Cup and ring marks or cup marks are a form of prehistoric art found mainly in Atlantic Europe – Ireland (Complete), Wales, England (North), France (Brittany), Portugal, Finland, Scotland and Spain (Galicia) – and in Mediterranean Europe – Italy (North-West, Sardinia), Greece (Thessalia) as well as in Scandinavia (Denmark and Sweden) and Switzerland (Caschenna site - Graubunden). Similar forms are also found throughout the world including Australia,Gabon, Greece, Hawaii, India (Daraki-Chattan), Israel, Mexico and Mozambique.
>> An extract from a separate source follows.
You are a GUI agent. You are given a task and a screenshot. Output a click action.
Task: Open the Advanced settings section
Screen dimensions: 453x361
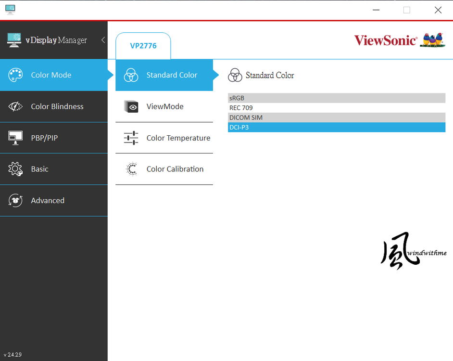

They consist of a depression, no more than a few centimetres across, pecked into a rock surface and often surrounded by concentric circles also etched into the stone. Sometimes a linear channel called a leads out from the middle.

The decoration occurs as a petroglyph on natural boulders and outcrops and also as an element of megalithic art on purposely worked megaliths such as the slab cists of the Food Vessel culture, some stone circles and passage graves such as the clava tombs and on the capstones at Newgrange.

The site of Atlit Yam, abandoned circa 6300 BCE and now under Israel's Mediterranean Sea coast south of Haifa, features cup marks engraved into megalithic stones, some of which are set upright to form a semi-circle which has been referred to as resembling the UK's stonehenge but smaller, with ceremonially buried bodies at the site, and potential alignments to the solstice, and/or to other stars, still being hypothesized as the site was only discovered in 2009 and undersea sites are difficult and expensive to explore. Further inland, dating to at least 3000 BCE (exposed) and estimated up to 4000 BCE (unexcavated layer, under the layer which is exposed), is Rujm el-Hiri, a cairn (tumulus) type of megalith, consisting of concentric circles (as cup marks also are concentric circles, but much smaller than Rogem Hiri) estimated to contain 40,000,000 kg of stones moved by humans, with an opening in the outer circle which aligns to the summer solstice (just as sites throughout Eurasia also align to solstices) and which has a burial chamber in the center, with thousands of dolmens nearby, a "dolmen" being a 3rd and younger type of megalith found elsewhere in Eurasia, the oldest of which, thus far, are found in the UK, but date only to the 3rd millennium BCE in Israel.